El franquismo al banquillo


Comunicado de Izquierda Anticapitalista

La orden de detención, a efectos de indagatoria, dictada por la jueza argentina María Servini de Cubría contra Juan Antonio González Pacheco "Billy el niño", José Ignacio Giralte González, Celso Galván Abascal y Jesús Muñecas Aguilar, presuntos torturadores, es un hecho histórico trascendental y un paso adelante para conseguir el objetivo de que todos los represores, responsables políticos y colaboradores con el régimen franquista respondan ante la justicia y paguen por sus crímenes.
La decisión de jueza Servini de Cubría deja en evidencia a todo el sistema judicial del Estado español y pone de relieve que la transición fue un pacto de silencio y la llamada “amnistía” una ley de punto final y obediencia debida para las víctimas y la garantía de la impunidad para los verdugos.
Estamos ante delitos de lesa humanidad: "Organizaron y comenzaron a aplicar un plan sistemático concebido para destruir y eliminar a sus adversarios, incluidos los opositores políticos y todos aquellos que legítimamente respaldaron la legalidad del régimen constitucional hasta entonces vigente, lo que ocasionó víctimas también entre sus familiares".

El franquismo y sus colaboradores planificaron y/o llevaron a cabo detenciones ilegales y arbitrarias, torturas, juicios sumarísimos sin garantías, ejecuciones sumarias, arbitrarias y extrajudiciales, "con o sin proceso judicial previo", castigos colectivos, violaciones de domicilios, saqueos y confiscaciones de bienes y desapariciones forzadas. Estamos hablando de más de 113.000 desapariciones, de las miles de víctimas de la represión franquista que siguen sepultadas en más de dos mil fosas comunes que, estando localizadas, no se han abierto todavía.

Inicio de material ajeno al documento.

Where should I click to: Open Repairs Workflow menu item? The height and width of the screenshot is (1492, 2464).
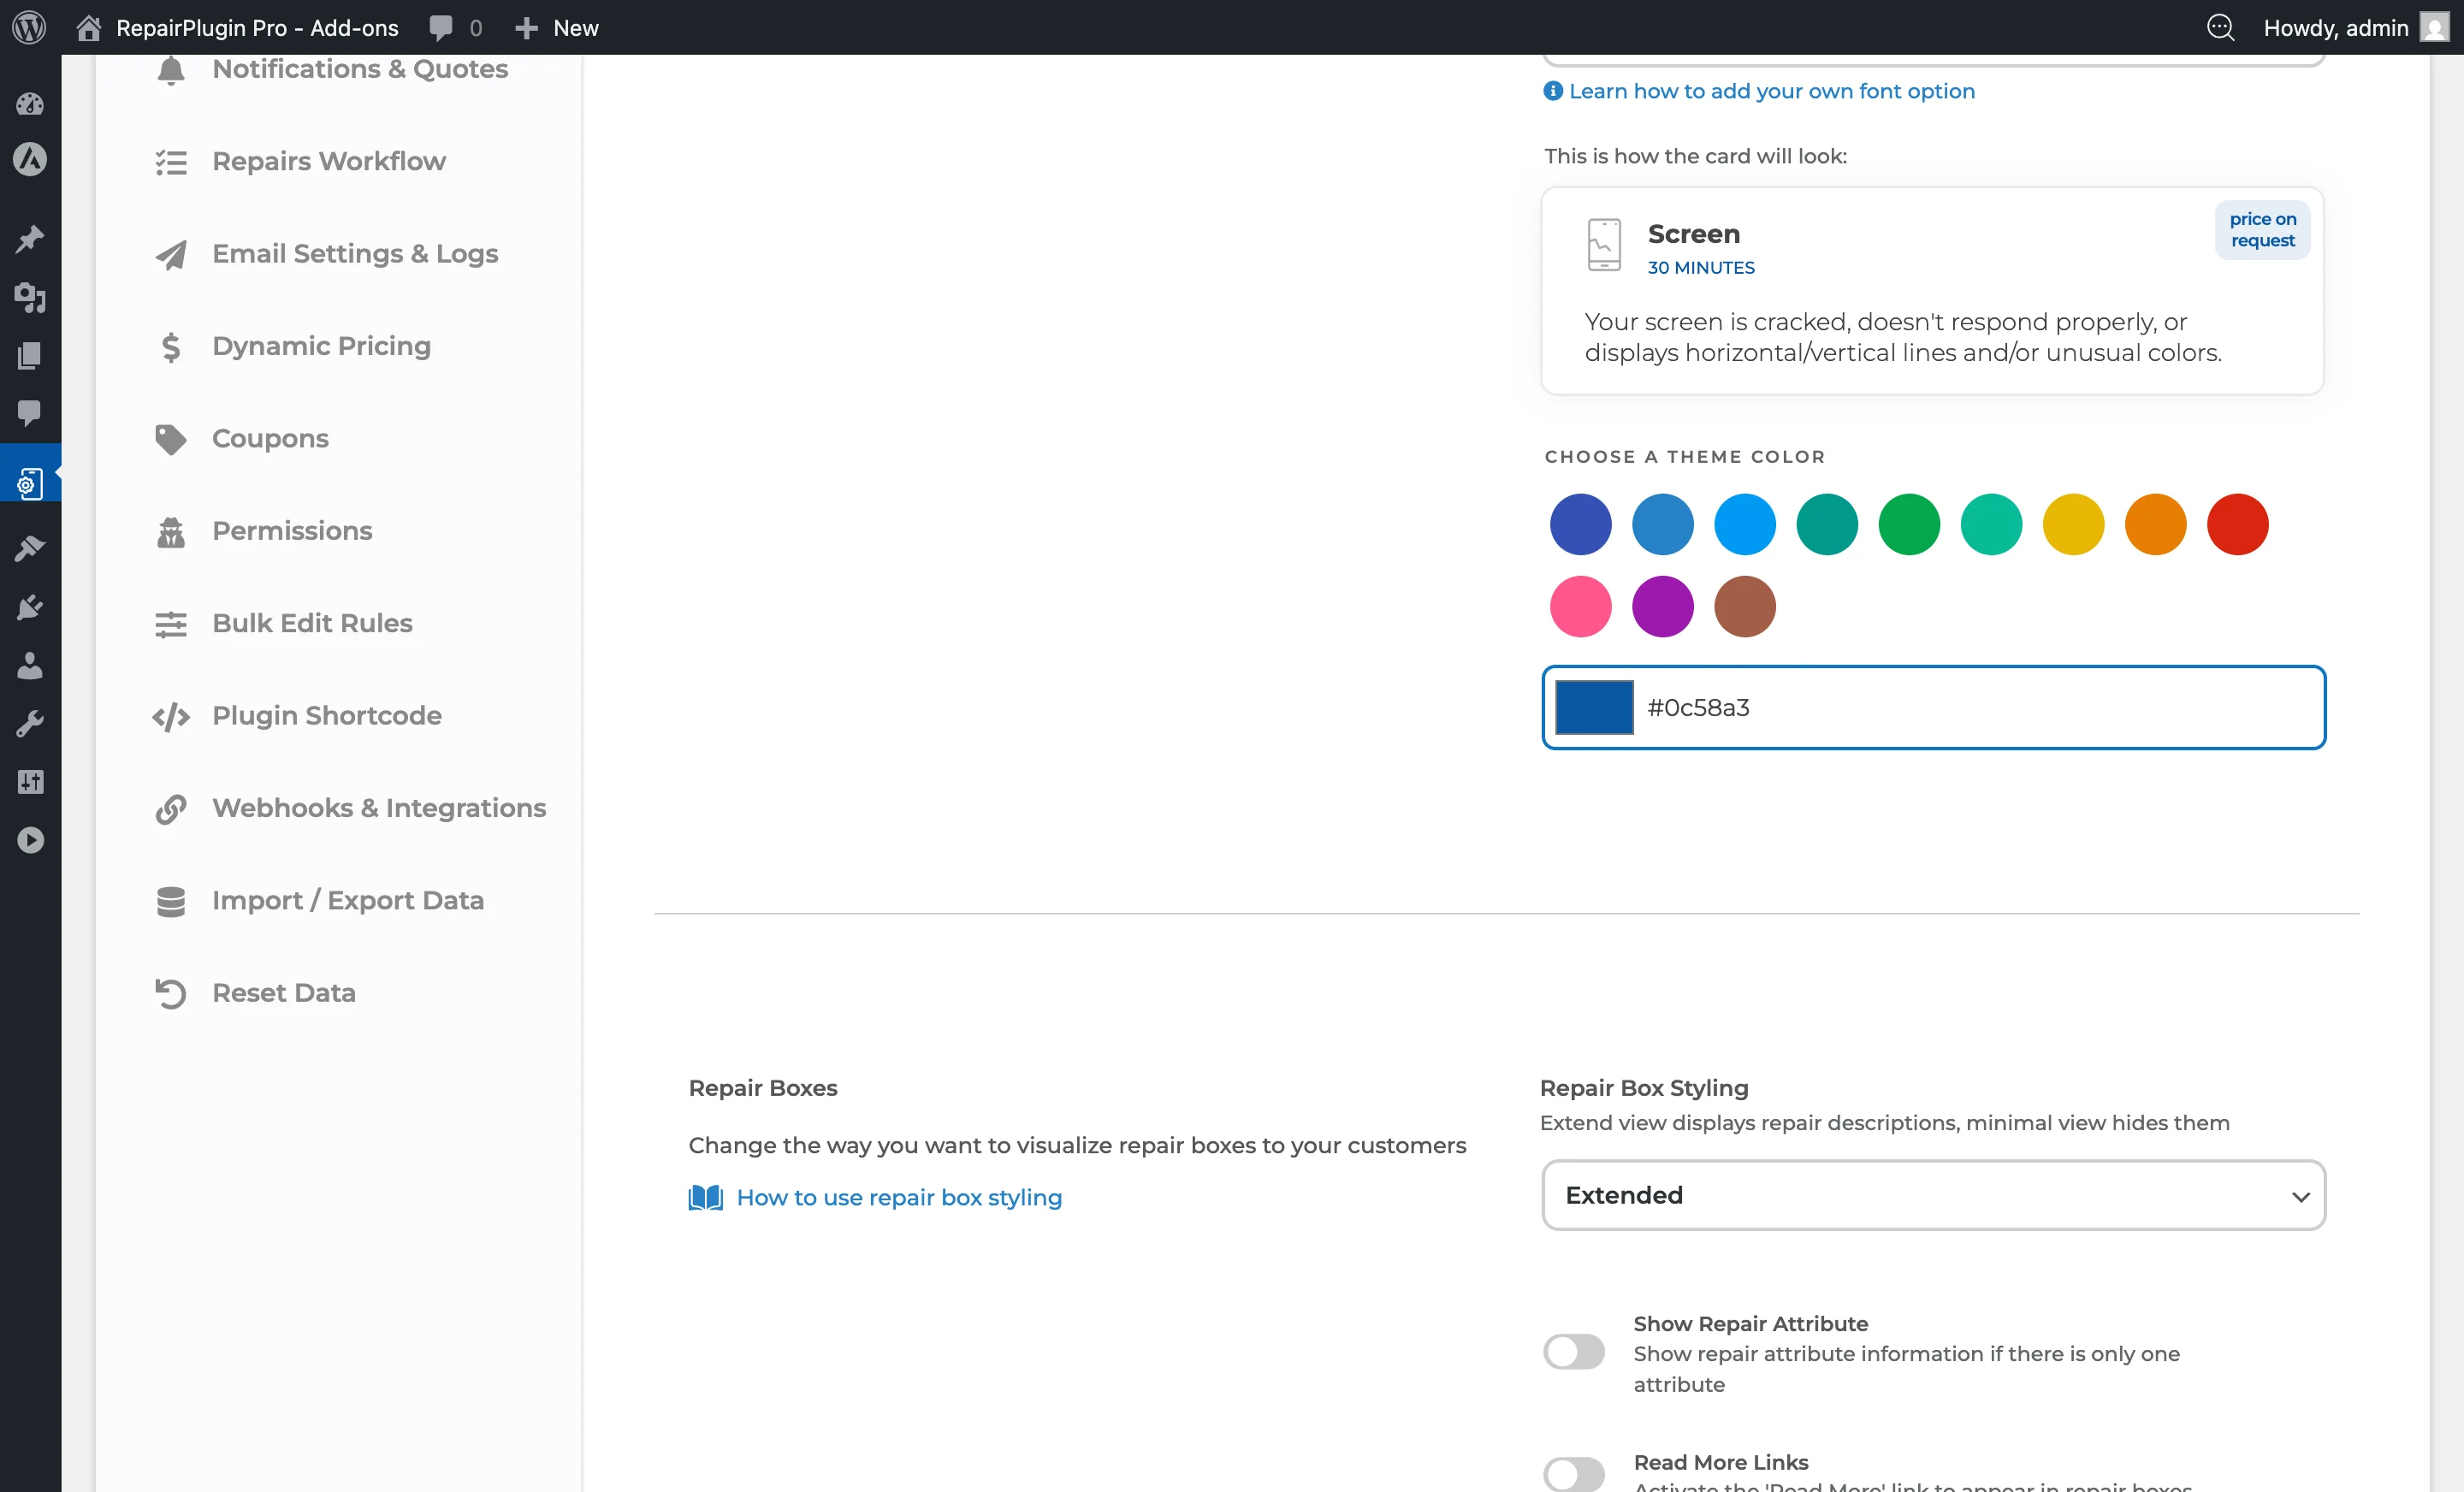[x=328, y=161]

El Régimen del 78, resultado de la autorreforma controlada de la dictadura y de las concesiones y las claudicaciones de la oposición mayoritaria, nunca se propuso depurar responsabilidades políticas por el golpe de Estado, la guerra civil y cuarenta años de dictadura. Al no consumarse la ruptura democrática nunca se operó una depuración del aparato de Estado, nunca se juzgó al personal político franquista y se mantuvieron intactos los intereses de la oligarquía que se benefició del franquismo.

De esos polvos estos lodos: la crisis actual pone de relieve la continuidad de la cleptocracia que domina la economía, la continuidad de muchos franquistas en el ejército y la policía, la judicatura, los medios de comunicación, etc… explica la ofensiva reaccionaria que está operando la derecha actualmente para compensar el desgaste que le están ocasionando las políticas “austericidas” que aplica servilmente el PP. La impotencia de las víctimas del franquismo y el terror que han heredado sectores significativos de la población de la dictadura explican también en parte la debilidad política del movimiento obrero y los agujeros en la memoria colectiva de las clases populares de nuestro país. Sin embargo, no pocas cosas han empezado a cambiar desde el 15M. No es por azar que estas iniciativas lleguen en el momento en que se está viviendo una importante repolitización de la población y cuando segmentos importantes se cuestionan cada vez más abiertamente el régimen actual y sus orígenes.

Desde Izquierda Anticapitalista apoyamos con entusiasmo a todas las organizaciones que denuncian al franquismo, sientan a sus responsables en los banquillos de los juzgados y luchan por el reconocimiento y la reparación de sus víctimas. Queremos felicitar también especialmente al colectivo de expresos políticos “La Comuna” por la extraordinaria labor que está desempeñando y por el progreso de la querella en curso.